La Duke said in the future Helldorado Days is going to be run as a business, "or not at all."

La Duke joined the Elks 25 years ago and was on the Helldorado Days Committee until 1997.

He, fellow committee member Larry Hughes and longtime Helldorado executive director Stef Purdy were asked to bring back the event.

"The lodge decided not to do it," La Duke said. "The three of us were asked to put it together, and so we got the rights to use the name and started work."

La Duke moved to Las Vegas in 1955.

"Helldorado is a tradition I grew up with," he said. "My friends and I looked forward to it every year. It was a big deal, a great fun thing. But it's a different mentality today. Back then we were still trying to get tourists into town, and the town was not as self-sustaining."

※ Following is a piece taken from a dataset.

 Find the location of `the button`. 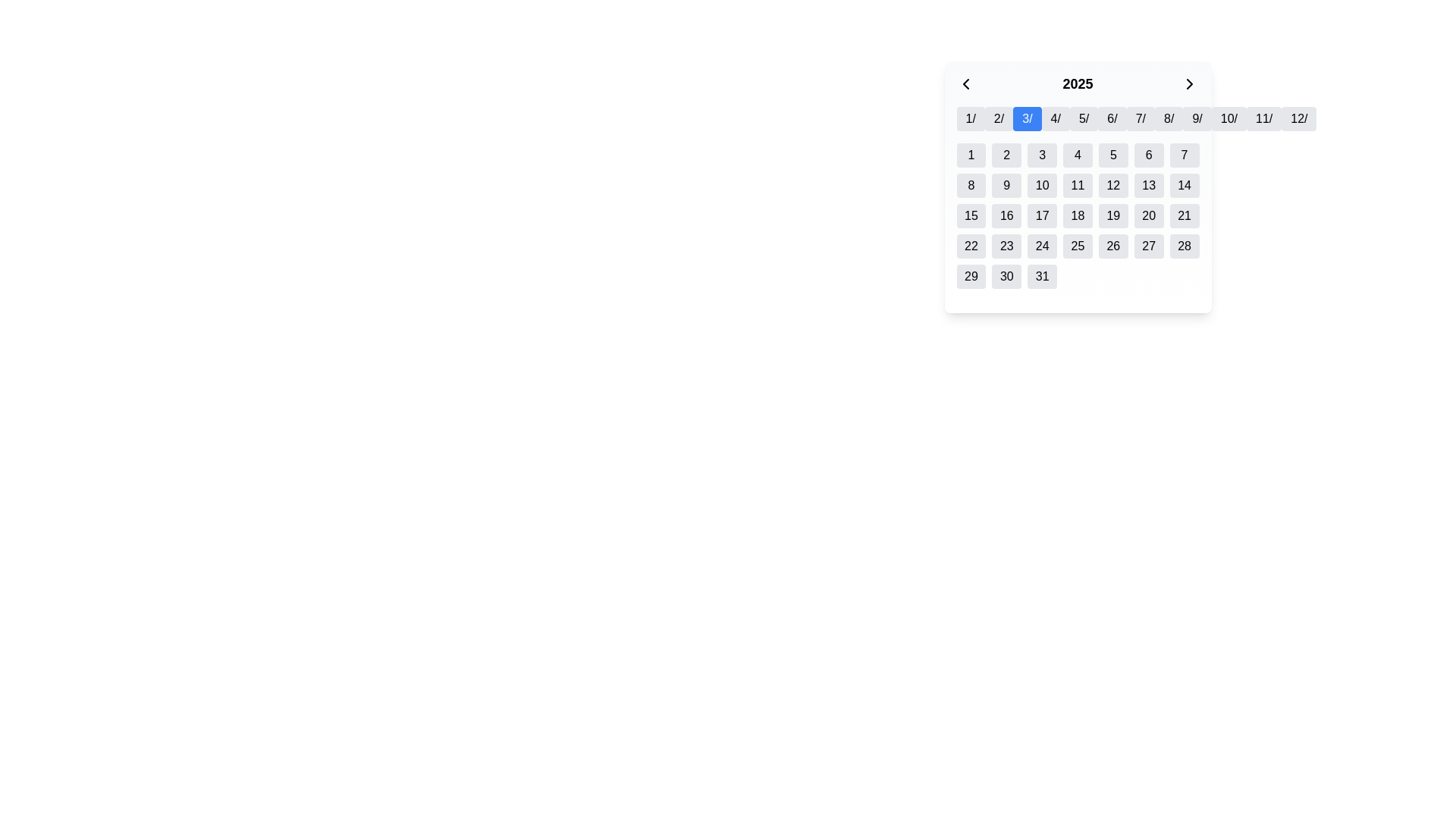

the button is located at coordinates (1112, 118).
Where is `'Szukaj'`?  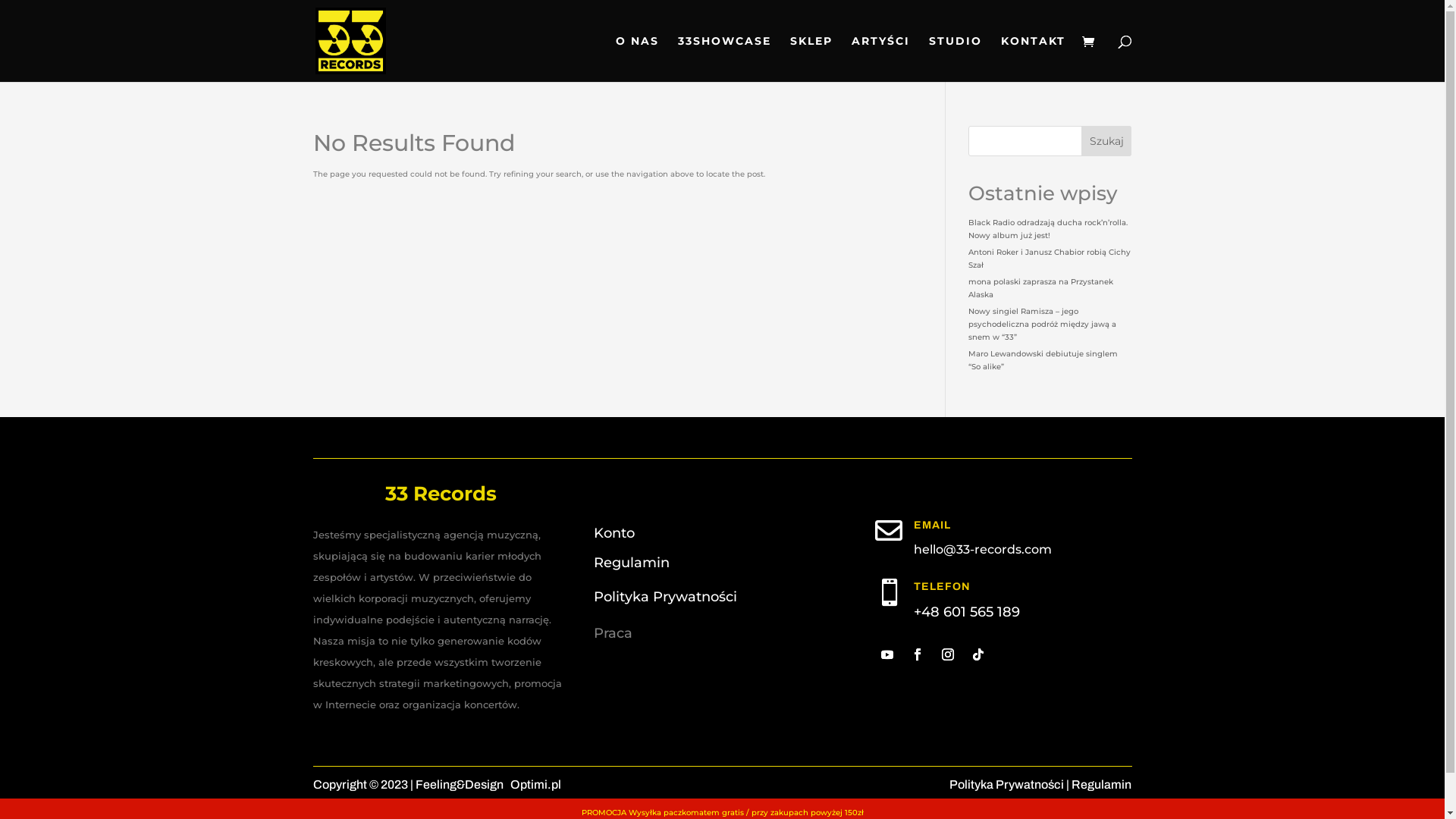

Hughes, a butcher, has been with the Elks for more than 20 years. He joined because of Helldorado. He had been a medical volunteer for the event's trail rides; eventually, he became the organizer of the rides.

The primary purpose of Helldorado is to raise money for the charity account of the Elks Lodge. Most of the money goes to youth activities.

But there has been little money since the demise of Helldorado Days.

"That's what we hope to bring back," Hughes said. "The last couple of years we haven't had the money for the scholarships and other things we used to contribute to."

Hughes says if the Elks want to resume control of Helldorado Days, he, Purdy and La Duke won't object.

Hughes believes a lot of the membership to the Elks was tied to the event.

"We had 1,500 members of the Elks Lodge, and when we lost Helldorado Days we dropped about 700 members."